# WORK TO COMPLETE:
A – Answer these from the forum thread on ice and water shield over a metal deck, one answer per line:
(i) In the first post, what layers are to be installed over the ice and water shield?
(ii) Where does the first reply say the laps should end up?
(iii) Why does the engineer want the shield fastened?
B – Write the next part of the forum thread on ice and water shield over a metal deck, beginning right after its final sentence.

# SOURCE EXTRACT:

# Ice and water shield on a metal deck



## ToolTimeTim (Jan 23, 2015)

So i have a job with the army corps of engineers. They are wanting us to put down ice and water shield directly onto their metal deck then install the plywood iso, a coverboard and then the standing seam roof. Is this just a prime and roll the ice and water type situation or will i have to screw it down with plates and screws?


----------



## 1985gt (Dec 21, 2010)

Nail board iso then a coverboard of what? and why?

Also why would you put ice and water shield down with screws and plates? The iso would be installed with screws and plates, seems rather foolish to install ice and water shield with them.


So yes prime and roll out the ice and water shield, also make sure the laps end up on the top part of the flute, other wise how is the ice and water shield going to perform like they want it. It can't be much of a vapor barrier with unsealed seams


----------



## ToolTimeTim (Jan 23, 2015)

Thats what i thought but the engineer seems to think i should fasten it to prevent it from sliding when we install the substrate board and iso


----------



## 1985gt (Dec 21, 2010)

Um it's self adhesive, if you prime and stick it down it will not move. 

I would seriously question this. 

Plus the Iso with plywood attached and then adding a coverboard makes zero sense.


----------



## ToolTimeTim (Jan 23, 2015)

I guess that is why i will never be an engineer... Letalone one for the corps


----------



## 1985gt (Dec 21, 2010)

Any government entity has odd ball ways of doing things.

I bid a roof on a building that the National Guard was donating for different services for soldiers returning home from war.

# DATASET EXCERPT:
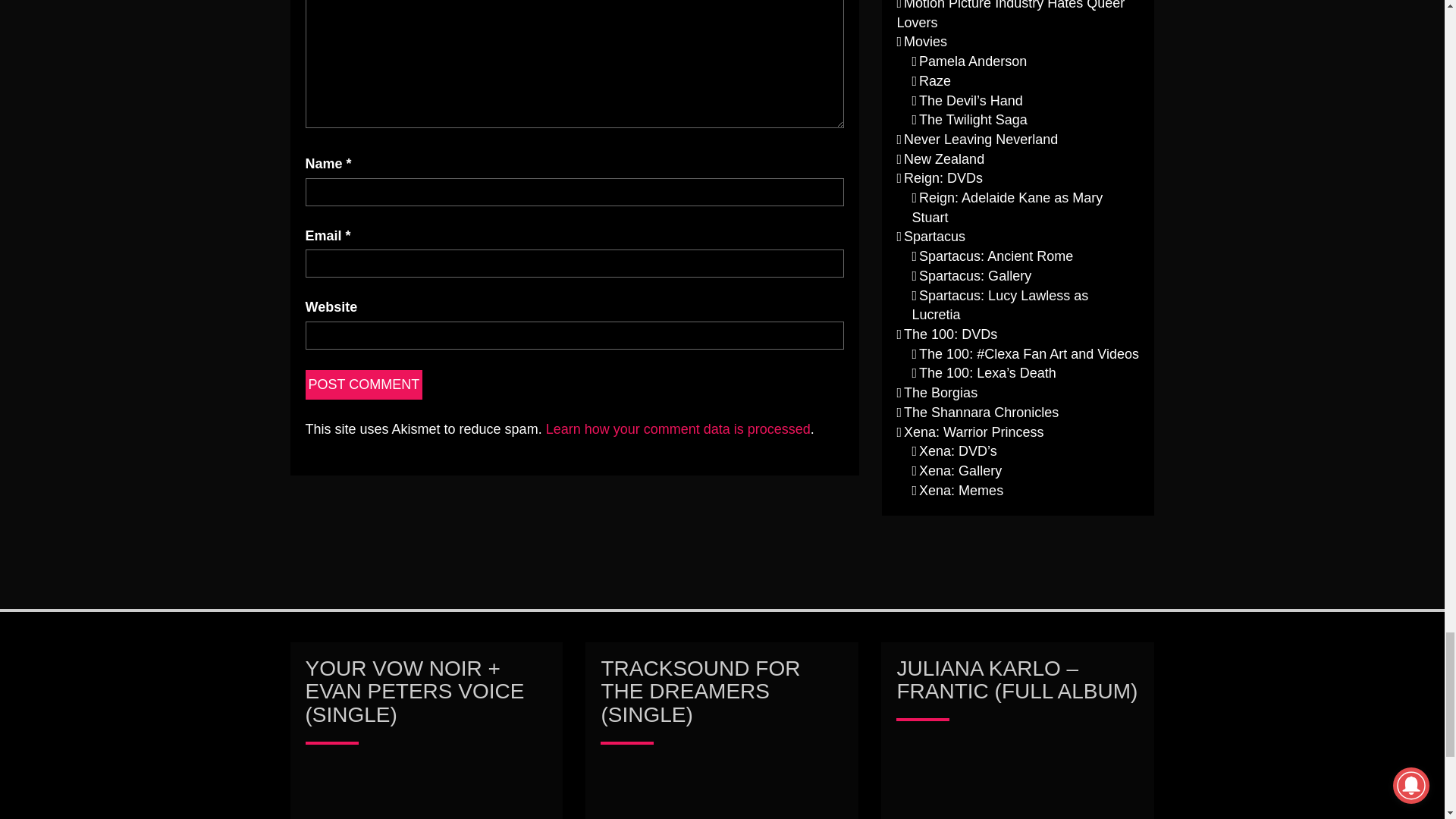
Post Comment (363, 384)
Given the description of an element on the screen output the (x, y) to click on. 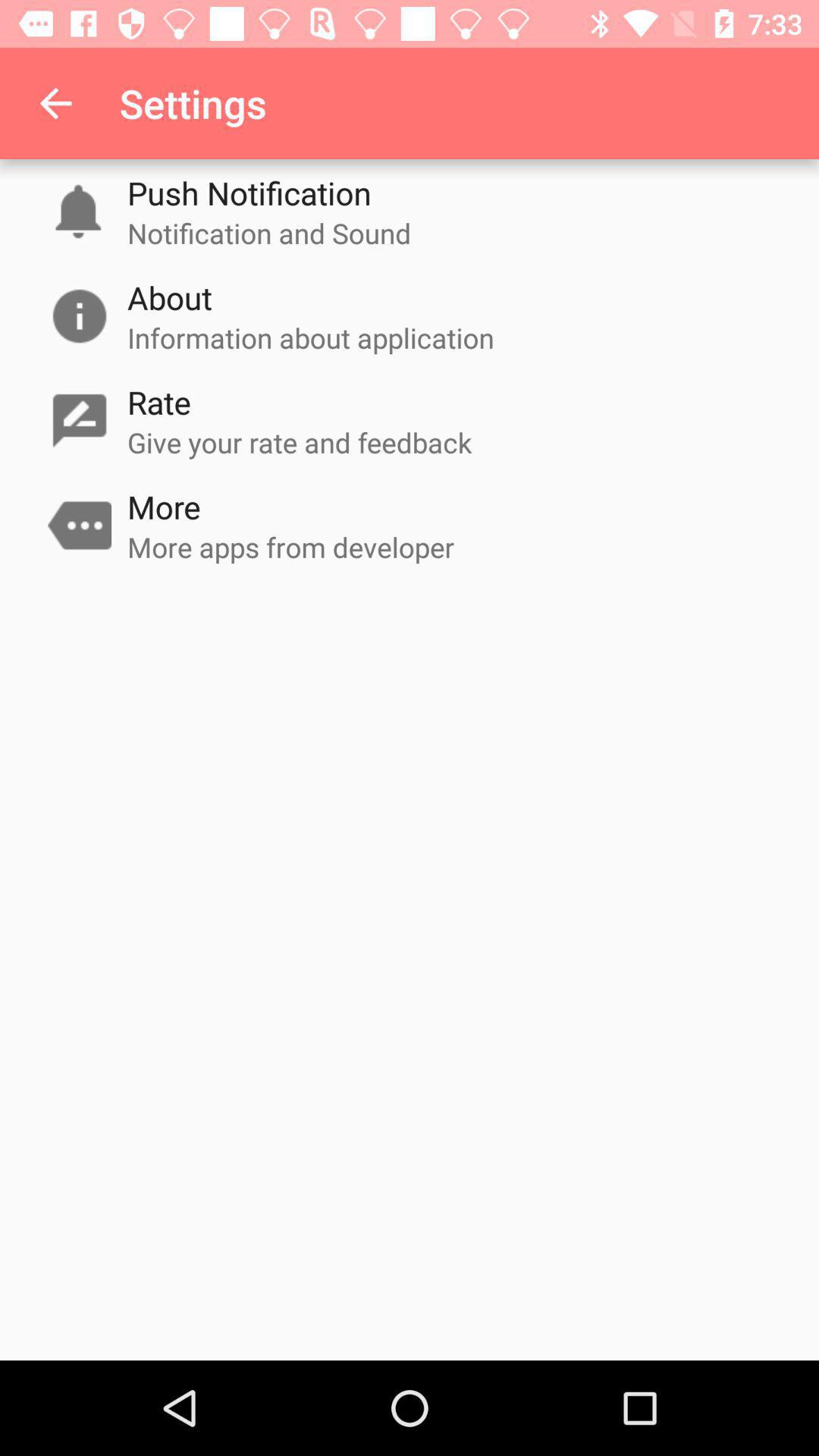
launch information about application (310, 337)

# WRITTEN RESPONSES:
A –
(i) The plywood iso, a coverboard, and then the standing seam roof.
(ii) On the top part of the flute.
(iii) To keep it from sliding when the substrate board and iso are installed.

B –
Took my measurements, photos ect and started doing test cuts. Here comes the project manager from the National Guard, yelling at me asking what I was doing. I explain the process, and they had said they never heard of anyone doing that. I was pretty dumbfounded. I ask how was I suppose to bid it if I didn't know how the roof was made up, and how many roofs there were. 

Their response was bid it as you see it and if there is more layers or work that is what a change order is for. 

Makes complete sense why people go hard after jobs for the government.


----------



## ToolTimeTim (Jan 23, 2015)

I hear you on that i bid one for a community college who wouldnt let me cut their duro-trash roof and told me to just bid it per the plans and specs... I won it then found 2 roofs not listed and got to hit them for it all. It was a nice paying job...


----------



## 1985gt (Dec 21, 2010)

They set them self up for getting screwed over doing it that way. All of a sudden a competitive bid becomes a thank you very much.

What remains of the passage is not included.